In 1884, in Pune’s cantonment area, a Parsi entrepreneur named Ardeshir
Khodadad Irani started producing carbonated water from a small rented space. What began as a local solution to a supply problem soon evolved into a flavoured soda brand, Ardeshir’s, now widely considered India’s oldest soft drink.
This was two years before Coca-Cola was invented in 1886, placing India’s entry into the soft drink space ahead of one of the world’s most iconic beverages.
A Drink Born Out of Necessity
The idea wasn’t driven by trend, it was driven by demand.
At the time, British soldiers stationed in Pune relied on imported soda water. Supply delays were common, and shortages often caused unrest in local bars. Observing this gap, Irani began experimenting with carbonated water production himself.
Using basic equipment and manual processes, he created soda locally, eventually adding sugar and flavour to develop a range of drinks suited to Indian tastes.
A 19th-Century Brand That Refused to Disappear
While global beverage giants expanded aggressively across markets, Ardeshir’s remained hyperlocal and survived.
The brand has continued as a family-run business since 1884, maintaining traditional recipes, returnable glass bottles, and a loyal consumer base in Pune.
Over generations, it expanded into flavours like raspberry, lemonade, orange, and jeera soda, many of which are still sold today.
India’s Overlooked Soft Drink Story
Ardeshir’s is more than just a legacy brand, it challenges a widely held assumption: that India’s soft drink culture began with Western imports.
In reality, local innovation in carbonation, flavouring, and bottling existed before Coca-Cola even entered the picture.

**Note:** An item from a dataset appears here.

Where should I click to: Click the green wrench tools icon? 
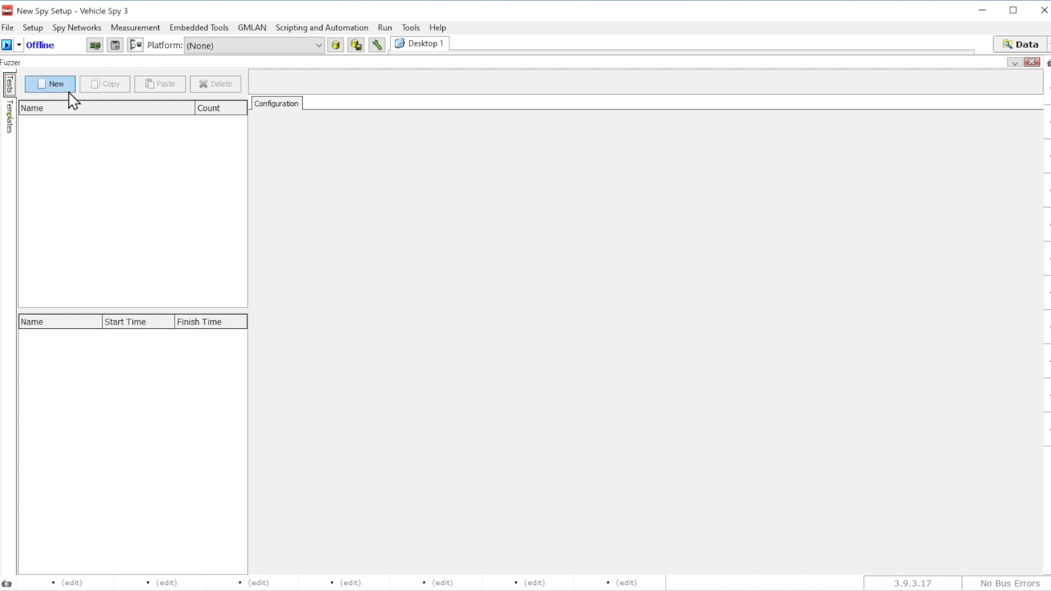[377, 45]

And while multinational brands went on to dominate shelves, India’s early beverage pioneers quietly built a foundation that still exists, often unnoticed.
The Bigger Takeaway
The story of Ardeshir’s isn’t just about being older than Coca-Cola. It’s about how local entrepreneurship, necessity, and experimentation created a product that has outlived empires, economic shifts, and global competition.
In a market driven by scale, this 19th-century soda brand remains a reminder:
some of India’s most enduring innovations were never imported, they were already here.